But do those who are genuinely sustainable exist? In our opinion, no, and precisely based on this presumption, greenwashing has become a more or less explicit tool for those who claim to be greener than anyone else. Lately, however, all chickens come home to roost, as evidenced by what is happening to the Fashion Pact, the former Higg Index, and the system of emission offsets
Three clues make proof. First: the controversial Higg Index has been replaced by Worldly in a rebranding operation. Second: Hermès, Selfridges, and Stella McCartney have exited the Fashion Pact. Third: the green offsets, used by many companies for their sustainability claims, would not be as effective and have come under fire. The proof is that efforts toward the common goal of sustainability are still far from being truly effective.
There is a long way to go; according to some, it has only just begun, and, above all, it must enter a phase of greater certainty, authority, and authenticity. Starting from a basic assumption: let genuinely sustainable people cast the first stone. Since no one is, much better to roll up our sleeves, each in their own specific area of action.
Let those who are genuinely sustainable cast the first stone
The Fashion Pact was presented at the G7 in Biarritz in 2019. It is a project to advance sustainable fashion and it was spearheaded by François-Henri Pinault, CEO of Kering, at the request of Emmanuel Macron. It was part of the One Planet Summit created in 2017 when the US pulled out of the Paris Accords. The Fashion Pact grew to involve over 250 brands, representing more than 30% of the fashion and textile industry in volume terms.
But then, on 23 May 2023, the Fashion Pact board appointed Helena Helmersson, who heads the Swedish fast fashion giant H&M, as co-chair. In other words: the company is pressured for its opaque practices. At the same time, Hermès, Selfridges, and Stella McCartney left the group. Action and reaction, one would think. And yet, Helmersson is unperturbed: ‘A certain degree of member fluctuation is normal for industry initiatives of this kind,’ she comments to MF Fashion.
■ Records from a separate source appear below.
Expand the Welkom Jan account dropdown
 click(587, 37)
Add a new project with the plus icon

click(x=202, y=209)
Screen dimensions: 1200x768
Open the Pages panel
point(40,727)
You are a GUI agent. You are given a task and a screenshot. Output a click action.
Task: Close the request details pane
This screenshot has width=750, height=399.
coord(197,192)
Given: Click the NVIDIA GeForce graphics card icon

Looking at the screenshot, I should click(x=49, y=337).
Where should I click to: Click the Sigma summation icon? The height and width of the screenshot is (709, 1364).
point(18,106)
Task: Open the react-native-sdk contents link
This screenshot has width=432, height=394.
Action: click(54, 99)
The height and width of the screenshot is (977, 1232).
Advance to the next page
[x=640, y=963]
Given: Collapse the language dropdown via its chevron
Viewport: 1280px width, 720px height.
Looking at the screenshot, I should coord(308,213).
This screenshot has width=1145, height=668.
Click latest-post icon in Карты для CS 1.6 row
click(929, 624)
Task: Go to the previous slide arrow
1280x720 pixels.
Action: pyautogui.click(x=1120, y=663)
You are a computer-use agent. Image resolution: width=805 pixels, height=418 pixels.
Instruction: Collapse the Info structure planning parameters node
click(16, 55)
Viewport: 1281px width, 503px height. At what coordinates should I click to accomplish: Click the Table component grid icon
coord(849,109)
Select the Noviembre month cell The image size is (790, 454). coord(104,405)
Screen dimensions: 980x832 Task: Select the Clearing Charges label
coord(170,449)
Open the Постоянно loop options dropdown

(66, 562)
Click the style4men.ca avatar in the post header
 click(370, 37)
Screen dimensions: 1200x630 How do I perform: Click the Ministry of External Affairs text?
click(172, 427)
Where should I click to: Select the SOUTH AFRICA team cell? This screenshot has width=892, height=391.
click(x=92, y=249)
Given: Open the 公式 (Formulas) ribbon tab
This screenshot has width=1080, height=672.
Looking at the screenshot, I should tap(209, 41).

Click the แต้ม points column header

‘There are a number of reasons why companies may abandon a programme. For example, costs, team capacity, or different priorities’. Not only that: he announced that ‘by the end of the summer, we will disclose more information about the initiative, our progress and our members’, including new entries.
The restyling of the Higg Index
Just as the Fashion Pact is dealing with the impact of illustrious drop-outs, the controversial Higg Index has to rebuild its virginity. It has done so by changing its name to Wordly. This was candidly admitted by Jason Kibbey, CEO of the new version of the index, who said that the blizzard over the Higg Index was one of the reasons behind the rebranding.
Worldly will continue to pursue the controversial index, which holds an exclusive licence, but will be free to work for principals other than the SAC – Sustainable Apparel Coalition (which holds an equity stake in Wordly). “We are not moving away from the Higg Index in any way. We continue to be the exclusive host,’ Kibbey tells Vogue Business, confirming the mere rebranding action. The difference is that Worldly now aggregates the data for the Index, which SAC manages. The make-up is there, but what will the results be?
Compensation that’s the problem
As if there was still not enough confusion on the subject, here comes research conducted by the British newspaper The Guardian, the German weekly Die Zeit, and the non-profit investigative journalism organisation SourceMaterial. Completed in January 2023, it says that 94% of offset credits are probably ‘phantom credits’ and do not represent real carbon reductions. These credits were purchased by internationally renowned companies (not only in fashion) to offset their emissions and to be able to call their products ‘carbon neutral’ or ‘climate-friendly’.
Verra, a Washington-based NGO that has issued more than a billion carbon credits, railed against the investigation. Meanwhile, however, its CEO, David Antonioli, has resigned. In the UK, The Guardian writes that the local Advertising Standards Authority (ASA) will scrutinise those who use terms like ‘carbon neutral’, ‘net zero’, and ‘nature positive’ in order to crack down on greenwashing.
In other words, those who claim to be ‘carbon neutral’ will have to prove it with facts. Also, as a consequence of the investigation, Gucci, which had announced in 2019 that it had become ‘completely carbon neutral‘ (partly thanks to the use of Verra offsets), removed the declaration from its website.
Fashion focused on sustainability, OK: but why? Reports on progress, industry alignment, and policy goals are at odds and do not coincide. For now, what seems to be the case is that there has been confusion between authentic and accurate sustainability, especially by those who have the temptation always to be the first to cast the first stone.